(Extracted data entries)
•••••

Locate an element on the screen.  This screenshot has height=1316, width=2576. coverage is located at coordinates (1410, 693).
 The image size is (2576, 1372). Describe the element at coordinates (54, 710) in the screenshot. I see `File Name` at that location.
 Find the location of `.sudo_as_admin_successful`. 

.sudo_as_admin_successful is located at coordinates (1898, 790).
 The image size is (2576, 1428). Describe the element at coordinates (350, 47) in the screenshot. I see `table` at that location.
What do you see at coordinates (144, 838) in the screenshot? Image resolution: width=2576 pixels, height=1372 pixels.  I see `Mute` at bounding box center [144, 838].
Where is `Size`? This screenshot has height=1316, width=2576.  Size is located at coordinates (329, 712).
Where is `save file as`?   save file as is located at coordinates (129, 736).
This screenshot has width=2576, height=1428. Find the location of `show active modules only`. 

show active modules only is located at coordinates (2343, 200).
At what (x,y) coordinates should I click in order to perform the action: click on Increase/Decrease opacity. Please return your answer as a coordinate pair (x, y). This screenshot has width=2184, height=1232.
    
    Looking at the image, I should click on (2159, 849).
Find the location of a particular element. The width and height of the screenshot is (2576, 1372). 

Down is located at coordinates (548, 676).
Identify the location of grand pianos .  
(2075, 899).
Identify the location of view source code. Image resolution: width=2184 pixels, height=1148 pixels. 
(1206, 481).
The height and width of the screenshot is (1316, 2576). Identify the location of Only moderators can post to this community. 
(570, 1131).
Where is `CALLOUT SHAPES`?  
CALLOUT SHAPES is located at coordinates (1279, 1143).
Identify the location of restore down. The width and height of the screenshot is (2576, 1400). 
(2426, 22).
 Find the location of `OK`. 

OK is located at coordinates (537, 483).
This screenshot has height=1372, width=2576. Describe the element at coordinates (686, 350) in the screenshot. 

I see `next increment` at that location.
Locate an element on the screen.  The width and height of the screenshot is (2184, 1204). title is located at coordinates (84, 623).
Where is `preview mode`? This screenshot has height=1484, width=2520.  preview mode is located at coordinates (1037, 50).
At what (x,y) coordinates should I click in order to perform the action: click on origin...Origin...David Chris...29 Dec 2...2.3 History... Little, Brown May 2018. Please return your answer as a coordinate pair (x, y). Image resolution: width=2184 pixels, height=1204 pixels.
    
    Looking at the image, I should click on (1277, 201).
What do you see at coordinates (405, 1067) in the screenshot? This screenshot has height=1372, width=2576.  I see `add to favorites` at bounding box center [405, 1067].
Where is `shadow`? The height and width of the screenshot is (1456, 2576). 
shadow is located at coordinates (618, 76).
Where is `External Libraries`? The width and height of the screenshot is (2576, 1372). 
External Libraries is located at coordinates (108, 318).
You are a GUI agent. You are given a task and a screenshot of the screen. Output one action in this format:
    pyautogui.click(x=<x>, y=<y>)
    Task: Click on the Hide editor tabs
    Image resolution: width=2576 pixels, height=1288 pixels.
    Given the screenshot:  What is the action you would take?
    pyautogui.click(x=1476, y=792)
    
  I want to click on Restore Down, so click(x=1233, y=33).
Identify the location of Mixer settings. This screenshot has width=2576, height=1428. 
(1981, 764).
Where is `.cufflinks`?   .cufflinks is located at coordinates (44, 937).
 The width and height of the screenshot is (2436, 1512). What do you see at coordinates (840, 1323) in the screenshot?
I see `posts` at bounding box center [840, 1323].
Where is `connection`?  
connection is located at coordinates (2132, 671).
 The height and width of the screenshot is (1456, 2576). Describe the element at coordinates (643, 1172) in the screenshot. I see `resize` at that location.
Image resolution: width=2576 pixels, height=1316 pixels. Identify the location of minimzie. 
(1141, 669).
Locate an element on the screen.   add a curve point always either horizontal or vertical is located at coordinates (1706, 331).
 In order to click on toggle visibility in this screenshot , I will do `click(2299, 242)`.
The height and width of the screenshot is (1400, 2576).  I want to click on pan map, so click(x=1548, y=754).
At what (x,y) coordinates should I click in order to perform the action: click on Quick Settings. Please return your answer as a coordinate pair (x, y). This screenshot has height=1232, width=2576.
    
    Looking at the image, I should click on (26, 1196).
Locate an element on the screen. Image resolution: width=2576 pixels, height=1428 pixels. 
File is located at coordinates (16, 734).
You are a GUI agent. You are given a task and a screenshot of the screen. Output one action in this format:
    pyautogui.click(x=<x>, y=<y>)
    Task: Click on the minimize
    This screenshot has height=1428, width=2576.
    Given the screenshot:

•••••

**What you will do:**
Count the lines of the material that contain the string "bounding" and give only the number.

**Answer for the task:**
3